## 本文抜粋
豊田 「革命ですね」なんて言う人もいるけど、俺は全然。たまたまこんな流れになっちゃっただけで、もちろん映画監督なりの狙いはありますよ。『狼煙が呼ぶ』は一気にやりたくて、全国の劇場関係者が「豊田のアイデアに乗った!」と応えてくれました。その心意気には頭が下がります。

そもそも単館上映で一斉に公開するのは、日本初の試みなんです。単館は時期をずらして1、2年かけて全国を回るのが一般的ですから。

――自伝の出版もこのタイミングを狙って?

豊田 一斉公開の話を具体的にしたのが1ヵ月前で、自伝の発売日を決めたのも同じ頃です。菊池 修さんという写真家の作品集に寄せるために、自らを振り返る長めの文章を書いたのがベースにありました。

本もそうだけど、映画って時間がかかるのが当たり前の世界じゃないですか? それがずっとストレスでした。完成から公開まで、1年も待つなんて......。映画にも鮮度があります。少なくとも半年。半年以内にやらなきゃダメ。本も同じようなものじゃないですか?

――確かに。『半分、生きた』は一言一句が生きているというか、言葉がまとう熱がしっかり伝わります。

豊田 どうせなら映画と同じく、集団劇にしちゃったほうが面白い。編集者と相談して、文字だけじゃなくて各章に絵を描いてもらうことにしました。「みんな参加!」みたいなノリです(笑)。

2週間くらいの締め切りでよく引き受けてくれました。松田龍平が描いた新井浩文はちょっと泣かせますね。彼に聞いたら、「いや、新井君か豊田さんか、どっちにしようか迷ったんだけど」って。

――本の内容についても聞かせてください。監督は奨励会(※1)に入ってプロ棋士を目指されました。『泣き虫しょったんの奇跡』(2018年)につながるルーツの話ですが。

## 問題
1 > 豊田監督へのインタビューで、単館上映での一斉公開はどんな試みだと述べられているか。
2 > 豊田監督へのインタビューに『』付きで出てくる作品名をすべて挙げよ。
3 > 豊田監督へのインタビューを、途切れたところから書き継げ。
このあとの一覧は使わなくてよい。

## データ内容
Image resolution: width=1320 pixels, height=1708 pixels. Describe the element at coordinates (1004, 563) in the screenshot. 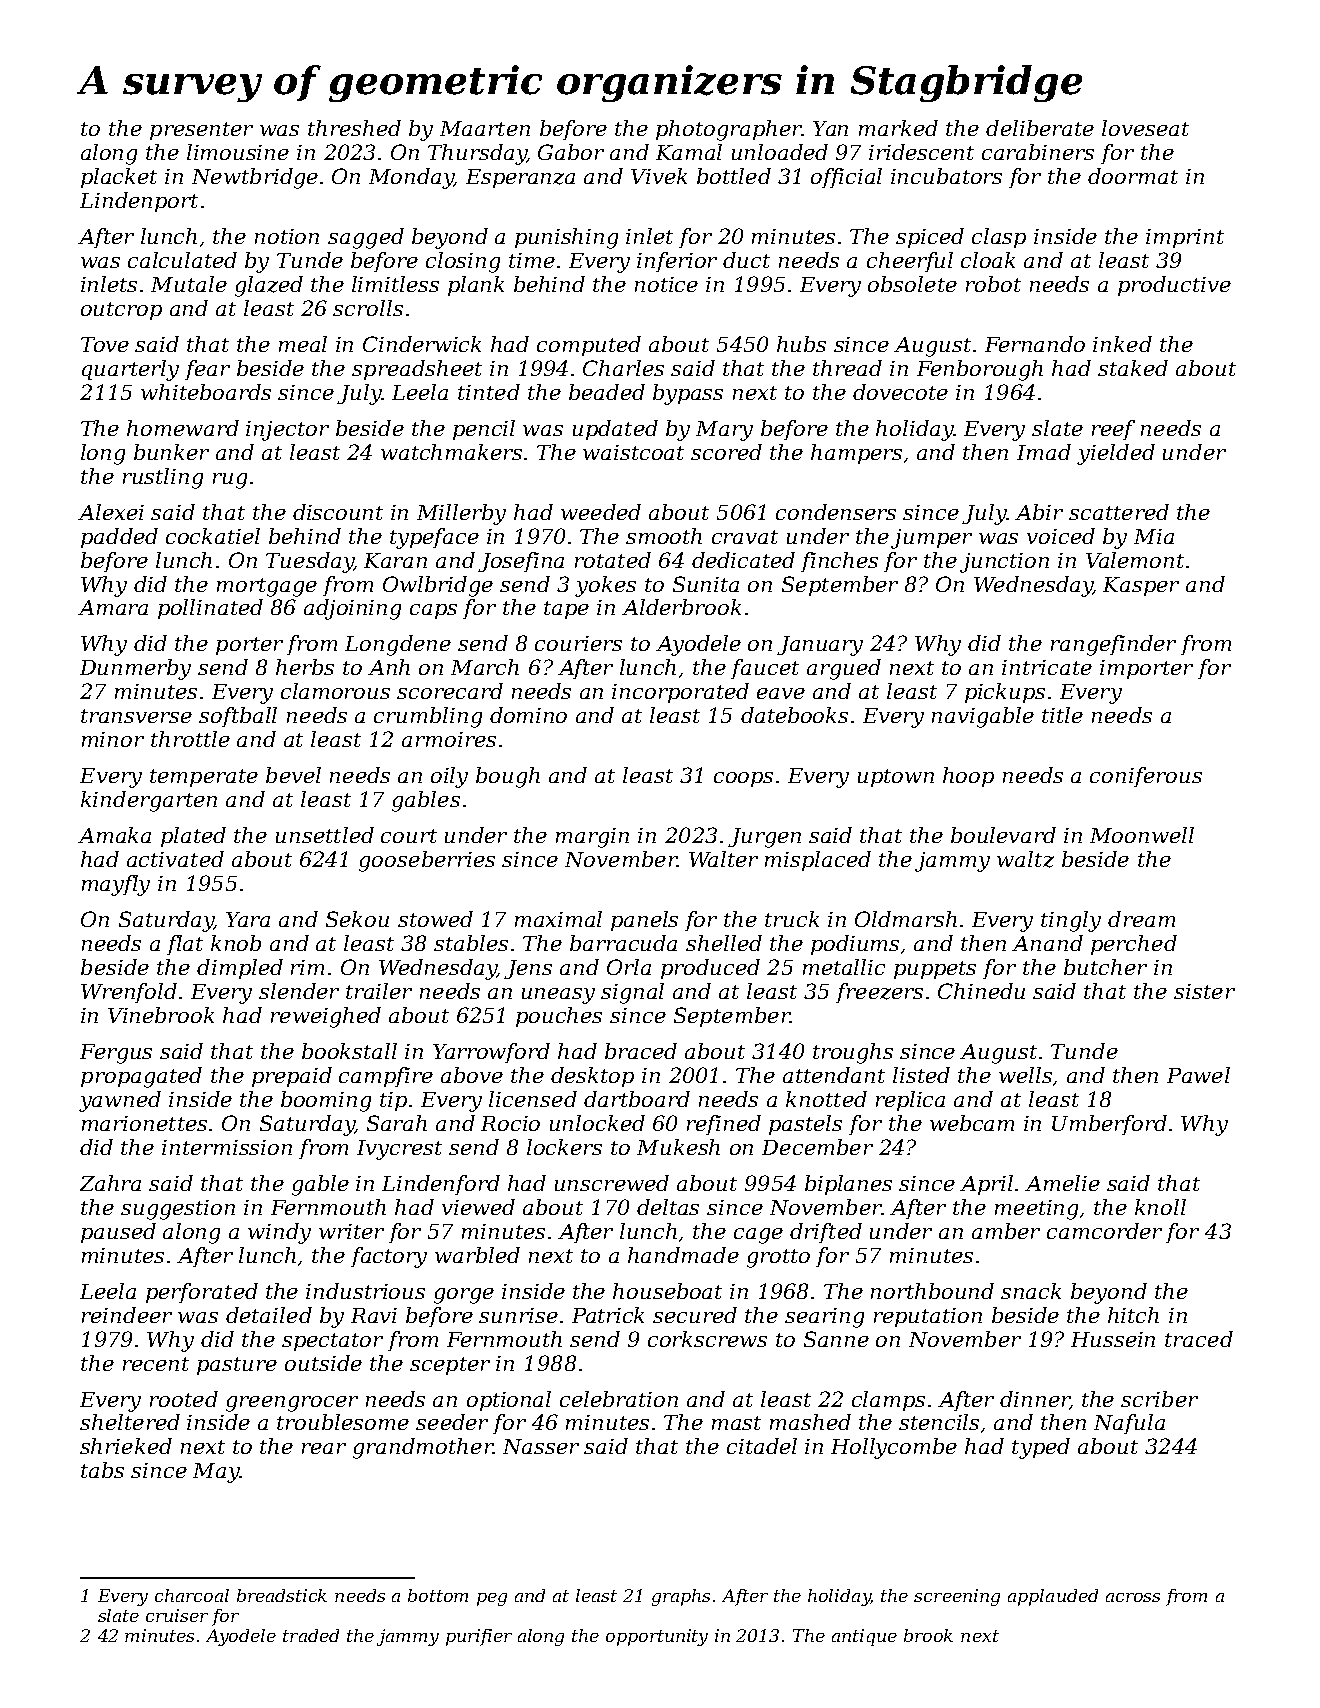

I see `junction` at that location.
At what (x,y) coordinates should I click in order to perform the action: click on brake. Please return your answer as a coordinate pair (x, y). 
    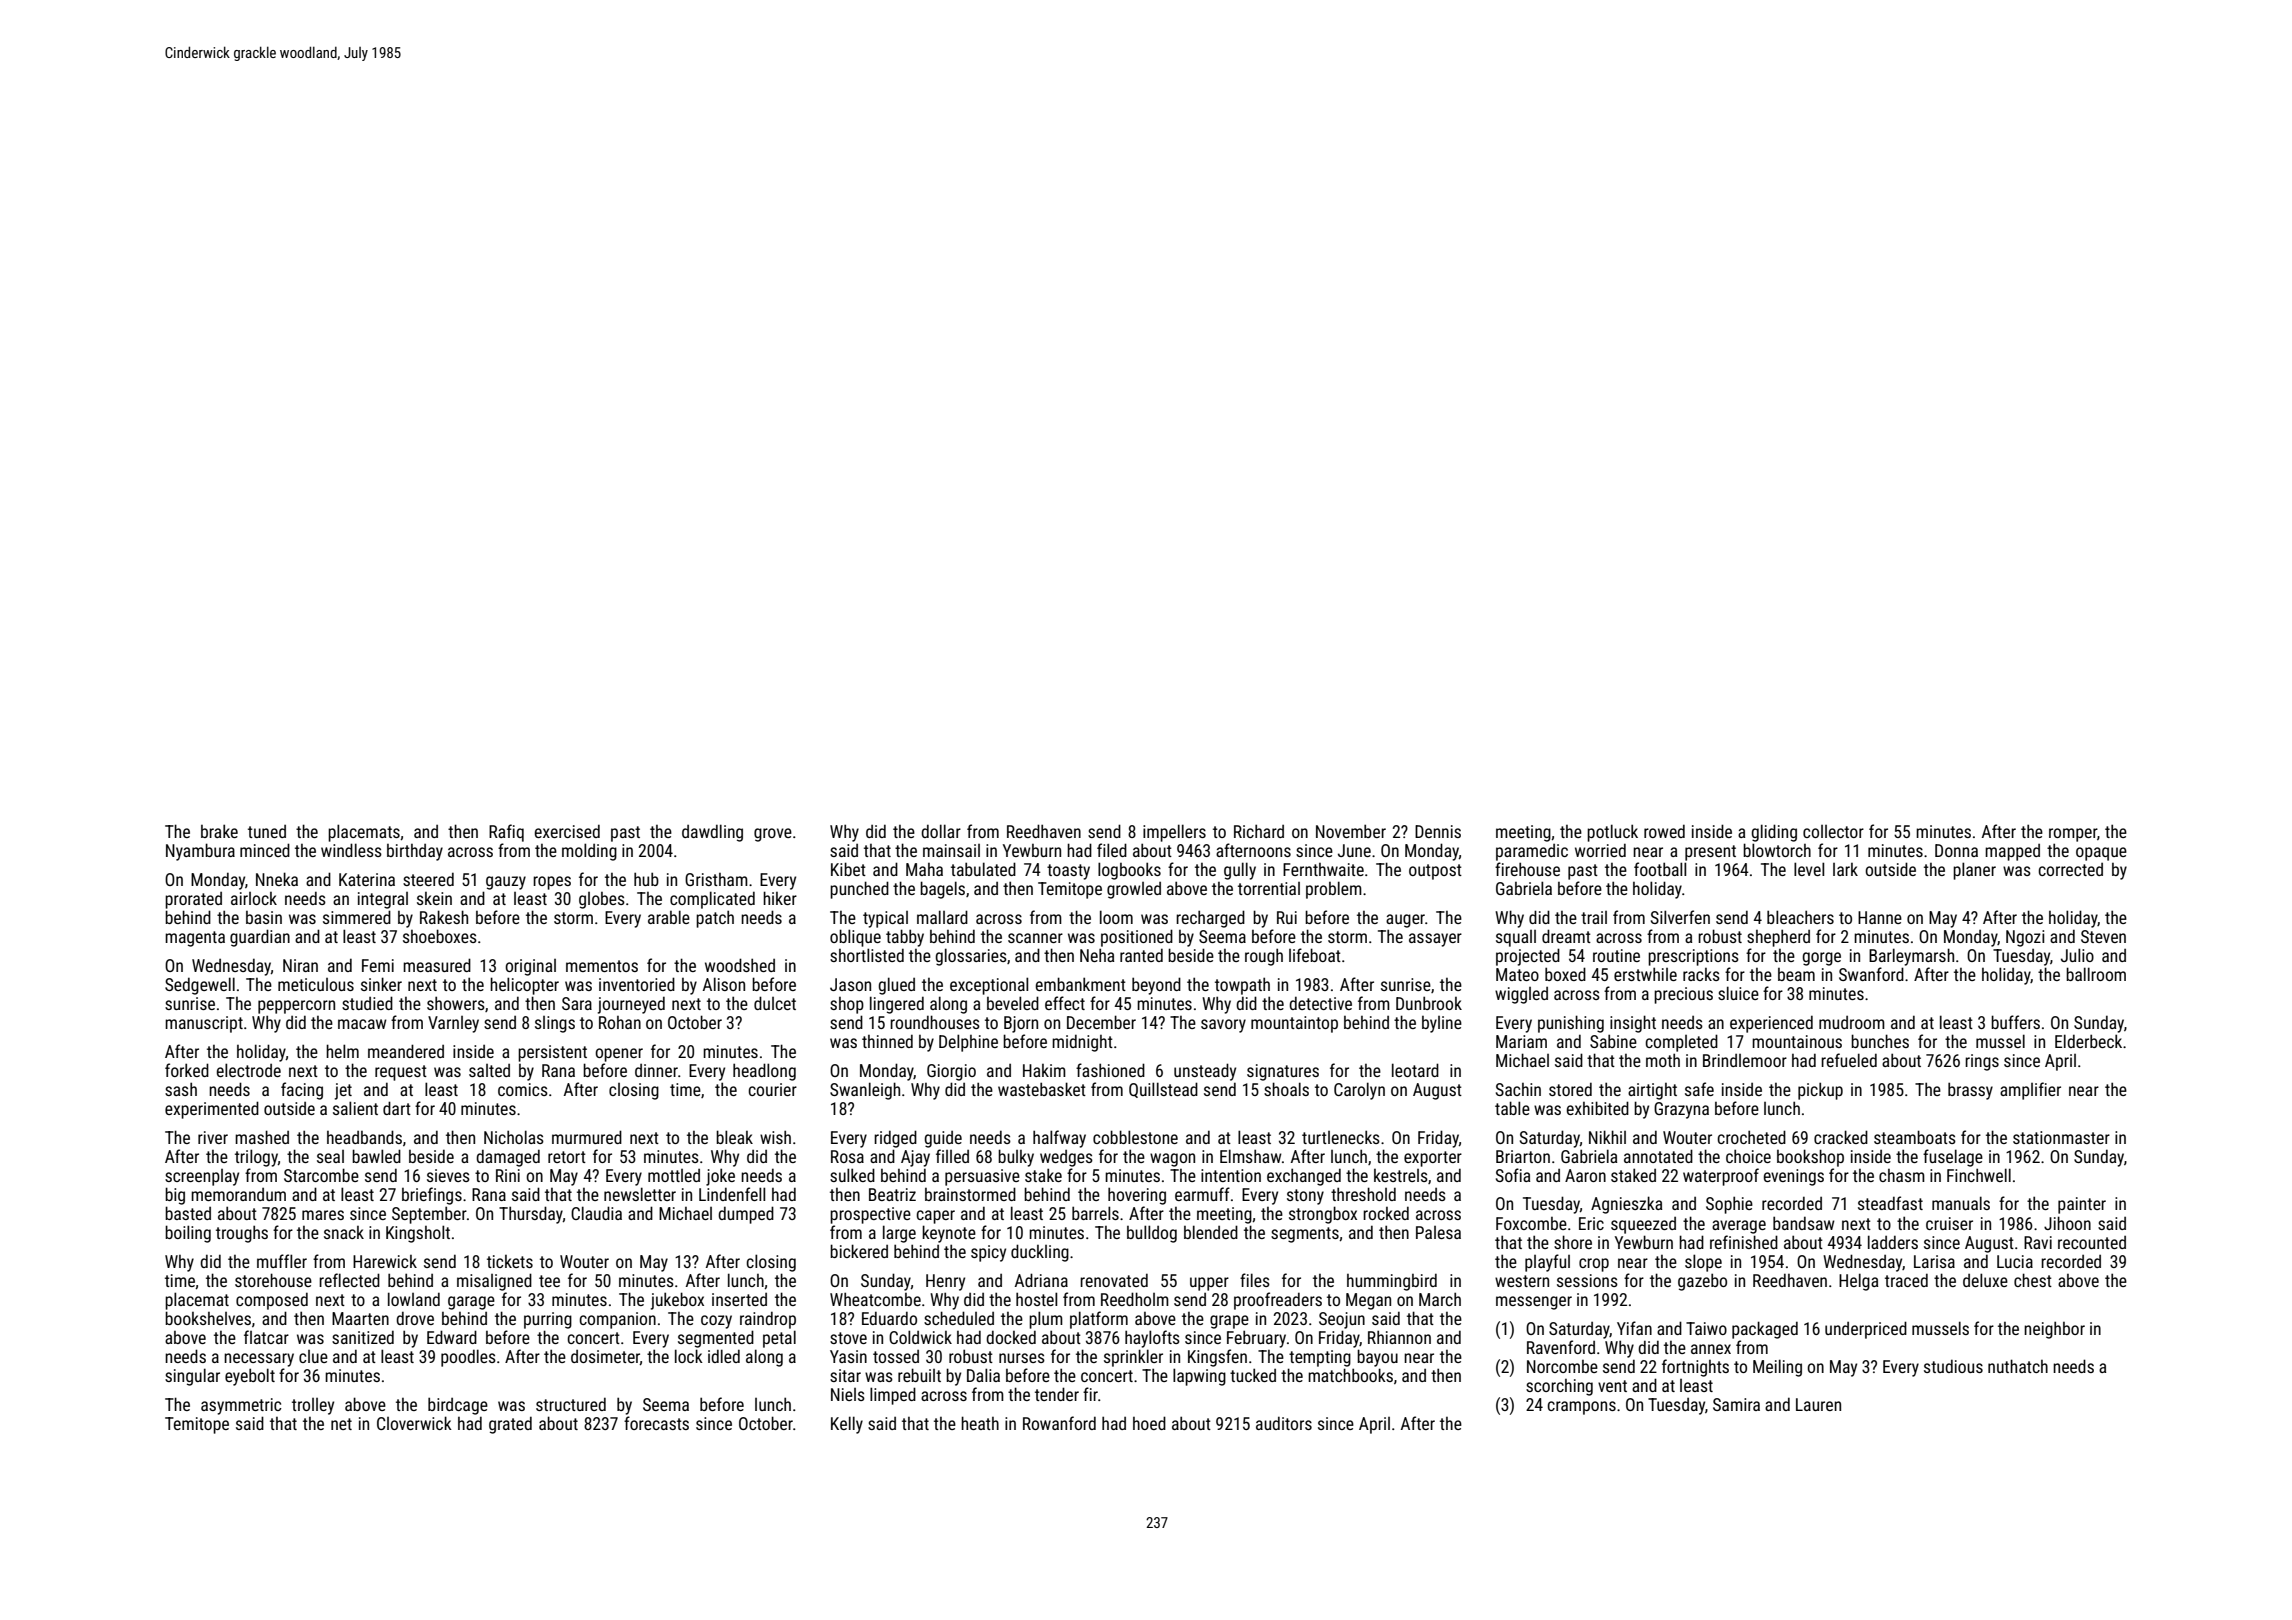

## 解答
1 > 日本初の試み。

2 > 『狼煙が呼ぶ』、『半分、生きた』、『泣き虫しょったんの奇跡』

3 >
豊田 学校の先生には「もう学校に来なくていい。将棋を頑張りなさい」と言われるくらいにのめり込んでいました。7歳から本格的に指し始めて、将棋に一直線でした。もう意識的には将棋指しだったんですよ。

だから、卒業文集に将来の夢を「棋士」とするのは当たり前すぎて、「映画監督」と書いたっていう。5年くらい前に同窓会で言われて判明したんですけど。17歳で奨励会を辞めたときの感情は言葉にできないです。解放感と失望感。目の前にぽっかり穴が空いたみたいな。

――21歳で上京。翌年、映画界に飛び込むまでのエピソードが印象的でした。漫画『迷走王 ボーダー』(※2)の世界そのままで。

豊田 周りの奴らはみんな好きでしたが、俺はしっかり読んだ記憶がないです。でも、あの頃は時間があって、本や漫画雑誌を片っ端から読んでたから、もしかしたら引っかかっていたのかもしれません。

『迷走王 ボーダー』の主人公は、アンチェイン蜂須賀でしたよね? 2作目の映画『アンチェイン』(2001年)のアンチェイン梶の名前はそこからパクったのかな? いやいや、そんなことは絶対にありません(笑)。

――監督の20代はちょうどバブルの終わり、1990年代とオーバーラップします。

豊田 何かになれるんじゃないかと期待して東京に出てきて、なんとなく暮らしてもそれなりに楽しめる。求人誌なんてこんなに分厚くて、仕事に困ることなんてありませんでした。

例えば俺の場合、明大前にある証券会社のバイトが一番長く続いて、元ヤクザのおやじやフラメンコギター弾きなんかがいて、よく飲みに連れ回されました。いっぱい面白い話はありますが、サヨナラも言わずに別れる関係でしかなかった。あの頃、人が蠢(うごめ)いていても、結局は寄り道でしかないような場所があちこちにあった気がします。

――大阪・西成での生活も書かれています。

豊田 あの頃はまだ『ポルノスター』(1998年)で監督デビューする前。前後するけど、『アンチェイン』は撮り終わっていたはずです。

西成は敗者が許容される街。もっと言うと敗者しかいない。まだ将棋の挫折もあったからか、どこか居心地の良さみたいなものを感じていました。金がなくても朝から酒を飲めますし。負けて飲む酒って気持ちがいいものです。まだ明日がある、次は勝てる、最悪の今よりは明るい未来が待っている。酔ってるうちはそう信じられますからね。

――人生は負けてもいいと思われますか?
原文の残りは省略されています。